As many of us know all too well, the coronavirus pandemic has forced companies and their personnel to shift their operations to a remote, work-from-home (or WFH) environment. This change has had a profound effect on outsourcing providers and their customers. Perhaps the starkest example is the Indian government’s 21-day lockdown of its entire population, creating massive logistical complexities for delivery centers across the country. While the focus of attention in the outsourcing industry for WFH has been the necessary changes to both physical and logical layers of security to protect customer data, this sea change in service delivery also introduces other concerns and considerations for both customers and their providers – issues which, in many cases, demand decisions under immense pressure. The following highlights some of the key issues to consider in the immediate term, as both customers and providers try to balance the need for continuity of services against the limitations and other realities of working from home:
- Collaboration is Key. Both service providers and customers should first and foremost work collaboratively and quickly to arrive at actionable decisions. Parties should fully understand and not lose sight of their contractual rights, obligations and remedies, while accepting that they will need to at least temporarily deviate from contract norms. For example, many service providers and customers may be inclined to look towards their force majeure clauses, but there may be circumstances where mutually agreeable alternative arrangements could be more beneficial to both parties. Also, both parties need to understand whether certain services will or could get preferential treatment, including “essential” services that may be exempt from government distancing restrictions. For example, the Indian government has exempted certain IT and IT-enabled services (that support essential services) from the lockdown – but the practical implications of this are still unfolding. In short, while it is critical to understand contractual rights and remedies, in most cases, the WFH operations will mean that not all services can be performed and not all service levels can be met. In this regard, customers should focus on identifying their business and operational priorities, and then work with providers to address them, rather than trying to hold firmly to all of the contractual requirements. Similarly, service providers should strive to address the customer’s most pressing needs and be frank about what is achievable.
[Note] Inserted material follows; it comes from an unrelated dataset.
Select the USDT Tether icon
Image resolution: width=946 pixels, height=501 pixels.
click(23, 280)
- Documentation is Critical. If a service provider is seeking a change, waiver or relaxation of contractual requirements (whether it be related to security, performance or otherwise), or if a customer is seeking to re-prioritize services or expand the service provider’s liability due to increased security risk, it is important that: (a) first, these changes be discussed and understood by both parties, and (b) any contractual deviations, and the extent of such deviations, are documented clearly in writing in a manner that is contractually binding on both parties. For example, in the security context parties should be realistic about what limits exist in a WFH set-up and then clearly document these revised requirements. Ideally, any documentation will follow the formal contract process and be unambiguous vis-à-vis the pre-existing contract terms. But see Point #5 below!
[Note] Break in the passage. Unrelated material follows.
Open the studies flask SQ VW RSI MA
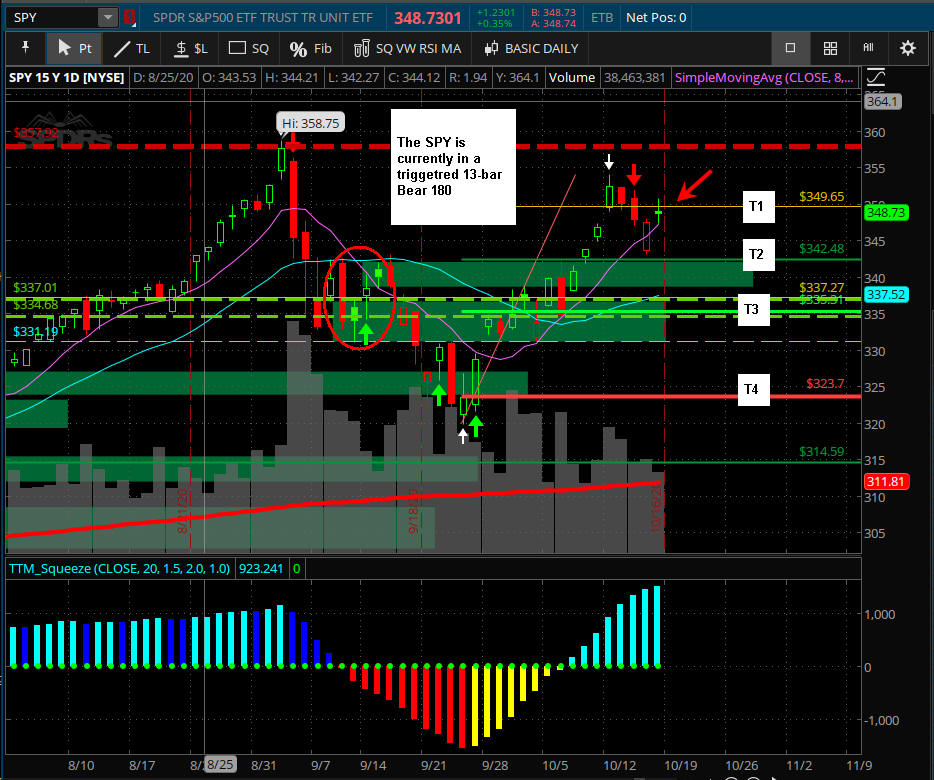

- Internal Constituents Should All Participate. Customers should encourage all relevant groups within their organization, including representation from information security, legal, compliance, audit and business operations, to play an active role, in determining and documenting WFH arrangements with service providers. Similarly, service provider organizations will be required to have an enhanced level of internal coordination within their organizations.
- Address the Externalities. Customers and service providers should try to best understand and then mitigate any impacts that WFH might have outside of the actual contract and outsourced services. For example, customers and service providers should determine if WFH jeopardizes any liability insurance coverage on which its organization may have been relying; or whether and how WFH will impact corporate controls that are subject to audit and reporting, such as for compliance with the Sarbanes-Oxley Act in the United States. Last, it is important to understand the downstream (or upstream) impacts on any agreements with third parties and what permissions, notifications or other actions may be required as a result of the WFH arrangement.
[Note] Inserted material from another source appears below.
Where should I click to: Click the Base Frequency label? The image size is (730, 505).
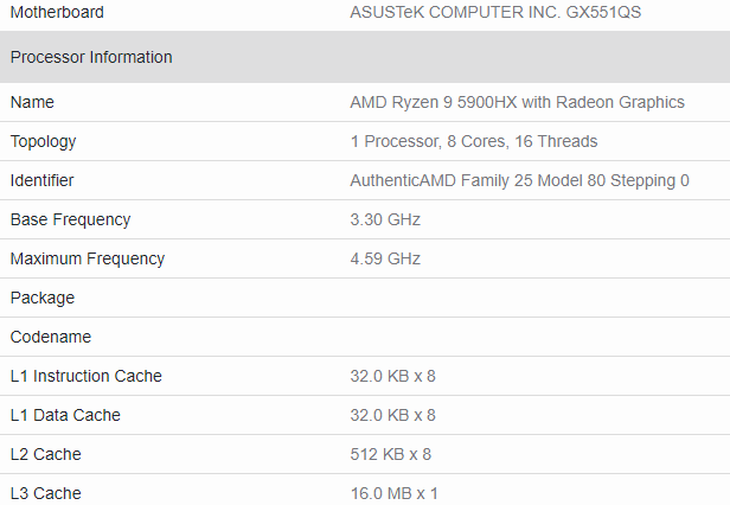tap(70, 220)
- No Undue Delay. Parties must balance reasoned consideration with the need for action. Customers should recognize that service provider resources are likely to be limited – including bandwidth, laptops and other physical resources, as well as personnel, such as account management, legal and contract administration resources and, of course, service delivery personnel. On the other hand, service providers should recognize that customers will have legitimate concerns and questions with WFH arrangements, and will need prompt and ongoing engagement with their service providers to understand and assess the implications. With these considerations in mind, both parties should strive to work together expeditiously to minimize any delays in making decisions, including by negotiating reasonably with each other. While not optimal, the current circumstances may require, for example, that more precise contract documentation follow the implementation, or that financial considerations or service level relief be addressed at a later time.
In these unprecedented times, it is critical that customers and service providers work collaboratively, expeditiously and with a proper sense of priorities. As circumstances evolve, both parties must continually monitor the situation, stay in close communication, and plan for additional changes, including – as soon as viable – a return to more normal operations.